• STATED PROBLEM: Copy the items verbatim, starting with the line containing "Given: Delete the" and continuing through the line containing "Action: click(x=792, y=24)".

== RAW DATA ==

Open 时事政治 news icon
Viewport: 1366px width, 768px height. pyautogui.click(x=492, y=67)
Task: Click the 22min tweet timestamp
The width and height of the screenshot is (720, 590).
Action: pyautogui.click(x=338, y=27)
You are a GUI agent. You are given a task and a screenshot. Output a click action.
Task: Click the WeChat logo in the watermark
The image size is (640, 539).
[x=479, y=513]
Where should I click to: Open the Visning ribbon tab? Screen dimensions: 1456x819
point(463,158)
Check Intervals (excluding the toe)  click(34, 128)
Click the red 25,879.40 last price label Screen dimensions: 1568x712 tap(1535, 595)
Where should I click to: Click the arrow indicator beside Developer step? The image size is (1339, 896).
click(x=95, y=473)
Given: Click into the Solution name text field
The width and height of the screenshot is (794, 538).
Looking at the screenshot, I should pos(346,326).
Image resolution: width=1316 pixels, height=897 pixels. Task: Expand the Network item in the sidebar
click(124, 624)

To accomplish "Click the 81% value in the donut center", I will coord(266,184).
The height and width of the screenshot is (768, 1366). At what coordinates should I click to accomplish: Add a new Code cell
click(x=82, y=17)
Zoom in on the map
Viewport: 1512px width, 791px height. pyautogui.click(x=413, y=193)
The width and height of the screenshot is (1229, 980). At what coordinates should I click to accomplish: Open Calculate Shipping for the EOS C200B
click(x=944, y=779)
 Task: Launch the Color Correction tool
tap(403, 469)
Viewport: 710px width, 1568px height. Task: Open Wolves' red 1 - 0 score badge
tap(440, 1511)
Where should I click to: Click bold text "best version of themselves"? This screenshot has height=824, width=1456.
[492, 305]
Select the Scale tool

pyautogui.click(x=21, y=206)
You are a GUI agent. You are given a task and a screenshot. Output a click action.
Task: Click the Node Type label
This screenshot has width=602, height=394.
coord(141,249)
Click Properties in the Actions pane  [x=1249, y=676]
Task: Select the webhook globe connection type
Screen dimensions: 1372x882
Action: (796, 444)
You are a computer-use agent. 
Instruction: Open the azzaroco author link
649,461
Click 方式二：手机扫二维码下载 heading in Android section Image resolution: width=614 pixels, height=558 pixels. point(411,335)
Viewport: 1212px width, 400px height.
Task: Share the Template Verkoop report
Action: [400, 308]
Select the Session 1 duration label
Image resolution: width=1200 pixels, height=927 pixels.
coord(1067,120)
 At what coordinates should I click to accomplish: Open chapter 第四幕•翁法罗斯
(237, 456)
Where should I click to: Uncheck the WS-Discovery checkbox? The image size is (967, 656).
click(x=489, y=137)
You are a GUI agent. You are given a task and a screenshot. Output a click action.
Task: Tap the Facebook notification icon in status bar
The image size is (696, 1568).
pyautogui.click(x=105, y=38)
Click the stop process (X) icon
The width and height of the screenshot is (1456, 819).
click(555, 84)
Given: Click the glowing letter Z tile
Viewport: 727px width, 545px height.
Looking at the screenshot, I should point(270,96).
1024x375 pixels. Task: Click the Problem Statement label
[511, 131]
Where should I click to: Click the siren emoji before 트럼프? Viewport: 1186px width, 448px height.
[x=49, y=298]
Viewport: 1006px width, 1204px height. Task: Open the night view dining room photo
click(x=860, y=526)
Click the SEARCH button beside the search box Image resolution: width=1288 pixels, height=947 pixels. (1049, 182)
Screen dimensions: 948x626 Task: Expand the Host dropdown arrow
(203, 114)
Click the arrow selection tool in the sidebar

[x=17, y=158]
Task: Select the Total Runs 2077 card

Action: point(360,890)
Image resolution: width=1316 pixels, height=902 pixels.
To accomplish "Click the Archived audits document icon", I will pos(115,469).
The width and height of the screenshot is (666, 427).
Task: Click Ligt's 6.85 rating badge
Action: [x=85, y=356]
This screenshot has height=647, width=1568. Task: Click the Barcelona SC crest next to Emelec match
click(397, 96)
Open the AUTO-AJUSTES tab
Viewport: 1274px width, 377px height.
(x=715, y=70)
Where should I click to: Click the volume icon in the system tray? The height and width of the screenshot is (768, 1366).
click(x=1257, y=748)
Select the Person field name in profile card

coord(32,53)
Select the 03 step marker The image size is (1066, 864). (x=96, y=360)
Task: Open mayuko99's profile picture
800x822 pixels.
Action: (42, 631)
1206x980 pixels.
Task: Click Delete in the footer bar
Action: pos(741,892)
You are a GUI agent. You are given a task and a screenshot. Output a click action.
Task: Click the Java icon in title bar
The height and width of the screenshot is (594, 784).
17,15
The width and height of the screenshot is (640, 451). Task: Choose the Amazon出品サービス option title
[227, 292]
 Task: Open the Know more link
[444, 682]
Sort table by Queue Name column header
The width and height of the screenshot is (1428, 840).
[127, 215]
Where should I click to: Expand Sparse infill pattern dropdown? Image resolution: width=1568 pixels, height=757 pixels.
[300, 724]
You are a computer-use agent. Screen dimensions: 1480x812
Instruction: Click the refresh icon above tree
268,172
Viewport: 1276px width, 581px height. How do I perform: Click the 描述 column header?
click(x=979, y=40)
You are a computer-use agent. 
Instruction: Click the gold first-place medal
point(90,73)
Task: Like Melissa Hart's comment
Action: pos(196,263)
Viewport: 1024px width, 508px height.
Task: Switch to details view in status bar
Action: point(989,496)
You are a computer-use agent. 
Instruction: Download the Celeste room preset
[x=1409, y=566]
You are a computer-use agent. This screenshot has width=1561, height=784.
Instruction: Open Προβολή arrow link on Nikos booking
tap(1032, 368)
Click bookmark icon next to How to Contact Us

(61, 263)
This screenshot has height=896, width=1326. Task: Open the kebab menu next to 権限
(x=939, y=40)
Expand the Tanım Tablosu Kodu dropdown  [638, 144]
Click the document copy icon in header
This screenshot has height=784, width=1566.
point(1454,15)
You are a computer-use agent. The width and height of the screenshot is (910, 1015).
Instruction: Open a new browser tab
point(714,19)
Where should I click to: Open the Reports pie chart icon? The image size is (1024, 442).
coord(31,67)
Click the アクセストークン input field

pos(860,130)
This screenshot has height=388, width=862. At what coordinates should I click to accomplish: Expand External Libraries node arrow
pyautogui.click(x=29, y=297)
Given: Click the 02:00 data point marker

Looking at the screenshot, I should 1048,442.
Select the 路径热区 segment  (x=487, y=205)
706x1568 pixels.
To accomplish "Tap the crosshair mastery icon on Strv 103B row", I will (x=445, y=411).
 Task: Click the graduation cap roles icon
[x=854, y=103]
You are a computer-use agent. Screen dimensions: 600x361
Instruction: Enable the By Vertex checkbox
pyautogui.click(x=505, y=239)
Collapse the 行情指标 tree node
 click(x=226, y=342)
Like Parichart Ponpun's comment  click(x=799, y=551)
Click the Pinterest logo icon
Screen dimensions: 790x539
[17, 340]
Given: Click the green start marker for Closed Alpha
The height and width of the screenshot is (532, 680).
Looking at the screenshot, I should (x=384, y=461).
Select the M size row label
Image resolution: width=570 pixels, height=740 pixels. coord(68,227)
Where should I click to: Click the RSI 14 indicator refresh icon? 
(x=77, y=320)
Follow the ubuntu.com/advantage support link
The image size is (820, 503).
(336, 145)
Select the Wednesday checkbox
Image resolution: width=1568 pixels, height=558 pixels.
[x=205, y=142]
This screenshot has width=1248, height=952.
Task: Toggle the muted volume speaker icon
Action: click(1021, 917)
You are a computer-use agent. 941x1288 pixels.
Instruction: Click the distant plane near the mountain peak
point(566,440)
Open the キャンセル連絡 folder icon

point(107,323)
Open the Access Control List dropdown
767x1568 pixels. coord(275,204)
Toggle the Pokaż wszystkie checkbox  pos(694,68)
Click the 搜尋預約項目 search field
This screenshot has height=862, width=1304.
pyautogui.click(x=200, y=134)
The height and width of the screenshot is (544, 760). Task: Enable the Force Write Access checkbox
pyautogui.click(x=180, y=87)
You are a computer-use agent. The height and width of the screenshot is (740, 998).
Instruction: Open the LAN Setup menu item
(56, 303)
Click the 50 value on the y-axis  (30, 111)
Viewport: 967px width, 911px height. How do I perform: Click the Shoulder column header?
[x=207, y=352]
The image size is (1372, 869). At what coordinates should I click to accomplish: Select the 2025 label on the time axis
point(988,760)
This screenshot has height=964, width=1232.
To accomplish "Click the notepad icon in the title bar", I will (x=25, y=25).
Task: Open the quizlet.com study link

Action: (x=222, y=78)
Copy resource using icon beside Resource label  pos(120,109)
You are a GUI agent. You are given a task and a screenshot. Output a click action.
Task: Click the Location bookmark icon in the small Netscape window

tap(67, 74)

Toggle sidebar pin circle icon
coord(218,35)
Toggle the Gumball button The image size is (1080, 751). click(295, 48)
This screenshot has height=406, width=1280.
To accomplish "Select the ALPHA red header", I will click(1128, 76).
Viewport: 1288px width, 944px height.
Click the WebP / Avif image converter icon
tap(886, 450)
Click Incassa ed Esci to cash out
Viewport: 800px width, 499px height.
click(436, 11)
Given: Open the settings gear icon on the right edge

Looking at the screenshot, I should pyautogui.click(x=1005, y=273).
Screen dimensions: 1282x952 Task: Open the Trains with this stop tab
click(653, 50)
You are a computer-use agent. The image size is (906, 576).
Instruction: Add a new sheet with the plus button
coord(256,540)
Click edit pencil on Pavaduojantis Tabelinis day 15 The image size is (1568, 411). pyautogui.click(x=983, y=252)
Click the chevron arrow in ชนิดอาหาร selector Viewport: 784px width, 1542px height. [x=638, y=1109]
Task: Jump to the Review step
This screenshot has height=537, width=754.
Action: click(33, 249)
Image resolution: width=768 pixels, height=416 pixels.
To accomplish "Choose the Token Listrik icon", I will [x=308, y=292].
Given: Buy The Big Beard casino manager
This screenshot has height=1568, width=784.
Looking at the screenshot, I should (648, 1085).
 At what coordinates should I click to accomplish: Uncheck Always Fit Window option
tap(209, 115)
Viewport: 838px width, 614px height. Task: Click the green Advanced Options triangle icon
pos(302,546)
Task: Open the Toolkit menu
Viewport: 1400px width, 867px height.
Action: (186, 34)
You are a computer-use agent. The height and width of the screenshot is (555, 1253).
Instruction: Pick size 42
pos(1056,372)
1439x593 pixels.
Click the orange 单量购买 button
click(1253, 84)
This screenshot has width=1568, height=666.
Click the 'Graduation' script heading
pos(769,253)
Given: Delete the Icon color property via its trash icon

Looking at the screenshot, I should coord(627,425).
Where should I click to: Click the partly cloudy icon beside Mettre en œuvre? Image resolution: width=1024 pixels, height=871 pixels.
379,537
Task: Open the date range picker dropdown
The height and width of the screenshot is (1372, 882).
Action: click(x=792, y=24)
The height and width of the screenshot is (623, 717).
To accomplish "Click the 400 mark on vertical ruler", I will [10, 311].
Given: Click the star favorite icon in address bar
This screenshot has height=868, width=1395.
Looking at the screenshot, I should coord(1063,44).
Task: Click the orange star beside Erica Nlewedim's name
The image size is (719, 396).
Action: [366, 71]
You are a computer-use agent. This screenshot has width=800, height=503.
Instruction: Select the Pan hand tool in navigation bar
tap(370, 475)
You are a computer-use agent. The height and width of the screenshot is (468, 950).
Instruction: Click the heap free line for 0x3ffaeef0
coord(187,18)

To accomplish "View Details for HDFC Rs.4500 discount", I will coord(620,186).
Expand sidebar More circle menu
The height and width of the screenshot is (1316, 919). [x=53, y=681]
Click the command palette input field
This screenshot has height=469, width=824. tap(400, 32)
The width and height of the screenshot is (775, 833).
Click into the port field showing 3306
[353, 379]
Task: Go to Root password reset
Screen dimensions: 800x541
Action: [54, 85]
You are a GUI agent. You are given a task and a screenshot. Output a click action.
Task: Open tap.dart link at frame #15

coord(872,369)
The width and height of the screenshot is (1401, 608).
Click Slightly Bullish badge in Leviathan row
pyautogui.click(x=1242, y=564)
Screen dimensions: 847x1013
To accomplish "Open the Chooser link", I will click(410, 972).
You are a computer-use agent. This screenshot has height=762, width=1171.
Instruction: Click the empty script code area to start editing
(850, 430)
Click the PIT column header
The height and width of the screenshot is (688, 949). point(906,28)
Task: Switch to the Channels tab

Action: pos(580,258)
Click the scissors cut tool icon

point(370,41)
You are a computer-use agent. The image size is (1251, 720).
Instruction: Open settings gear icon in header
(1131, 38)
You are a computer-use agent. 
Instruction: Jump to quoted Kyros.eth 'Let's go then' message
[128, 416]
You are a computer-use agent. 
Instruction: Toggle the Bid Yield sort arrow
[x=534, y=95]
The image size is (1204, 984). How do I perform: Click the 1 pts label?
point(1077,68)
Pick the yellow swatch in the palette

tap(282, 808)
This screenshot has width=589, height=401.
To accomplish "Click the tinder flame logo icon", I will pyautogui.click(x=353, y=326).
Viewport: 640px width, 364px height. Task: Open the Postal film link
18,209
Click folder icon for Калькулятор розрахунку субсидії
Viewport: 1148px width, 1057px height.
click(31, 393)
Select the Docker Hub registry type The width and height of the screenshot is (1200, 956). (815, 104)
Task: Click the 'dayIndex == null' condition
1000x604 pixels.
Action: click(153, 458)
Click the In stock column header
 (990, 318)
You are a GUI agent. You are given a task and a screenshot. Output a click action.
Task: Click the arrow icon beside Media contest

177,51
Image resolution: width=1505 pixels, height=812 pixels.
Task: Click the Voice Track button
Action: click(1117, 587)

===

• CORRECT RESULT:
Given: Delete the Icon color property via its trash icon

Looking at the screenshot, I should coord(627,425).
Where should I click to: Click the partly cloudy icon beside Mettre en œuvre? Image resolution: width=1024 pixels, height=871 pixels.
379,537
Task: Open the date range picker dropdown
The height and width of the screenshot is (1372, 882).
Action: click(x=792, y=24)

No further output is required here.